Además,  en este caso no podría reprocharse algún yerro a la  administración de justicia, en cabeza del Juzgado Quinto de  Ejecución de Penas y Medidas de Seguridad de Cali, quien  oportunamente libró orden de captura contra el actor.  

Cabe  añadir, que no se avizora alguna vía de hecho en punto  de la interpretación que llevó a ese despacho a negar  la libertad condicional que pretendía obtener RAFAEL ALEXANDER  LASSO BOLAÑOS, por cuenta de que no satisfizo el requisito  objetivo de haber purgado, al menos, las 3/5 partes de la condena  impuesta, pues como se vio, no podía tenerse como parte  cumplida de la sanción, el tiempo durante el cual estuvo  evadido.  

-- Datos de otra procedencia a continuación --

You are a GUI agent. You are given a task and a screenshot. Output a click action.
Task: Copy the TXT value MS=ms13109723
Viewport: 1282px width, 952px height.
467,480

Por  ende, la decisión objeto de controversia resulta razonable e  impide que el juez de amparo intervenga en el fondo del asunto, al no  haber sido lesionadas las garantías fundamentales del  demandante.  

Las  razones precedentemente expuestas, imponen confirmar integralmente la  decisión impugnada.  

En  mérito de lo expuesto, la SALA  DE DECISIÓN DE TUTELAS N° 2 DE LA SALA DE CASACIÓN  PENAL DE LA CORTE SUPREMA DE JUSTICIA,  administrando  justicia en nombre de la República y por autoridad de la Ley,  

RESUELVE:  

CONFIRMAR  el  fallo impugnado, por las razones expuestas en esta decisión.  

NOTIFICAR  esta  providencia conforme al artículo 30 del Decreto 2591 de 1991.  

REMITIR  el  expediente a la Corte Constitucional para su eventual revisión.  

NOTIFÍQUESE  Y CÚMPLASE.  

PATRICIA  SALAZAR CUÉLLAR  

LUIS  ANTONIO HERNÁNDEZ BARBOSA  

NUBIA YOLANDA  NOVA GARCÍA  

Secretaria  

1          CÓDIGO PENAL.  ARTÍCULO 38C. CONTROL DE LA MEDIDA DE          PRISIÓN DOMICILIARIA. El control sobre esta medida          sustitutiva será ejercido por el Juez de Ejecución de          Penas y Medidas de Seguridad con          apoyo del Instituto Nacional Penitenciario y Carcelario          (Inpec).          

El          Inpec deberá          realizar visitas periódicas a la residencia del condenado y          le informará          al Despacho Judicial respectivo sobre el cumplimiento de la pena.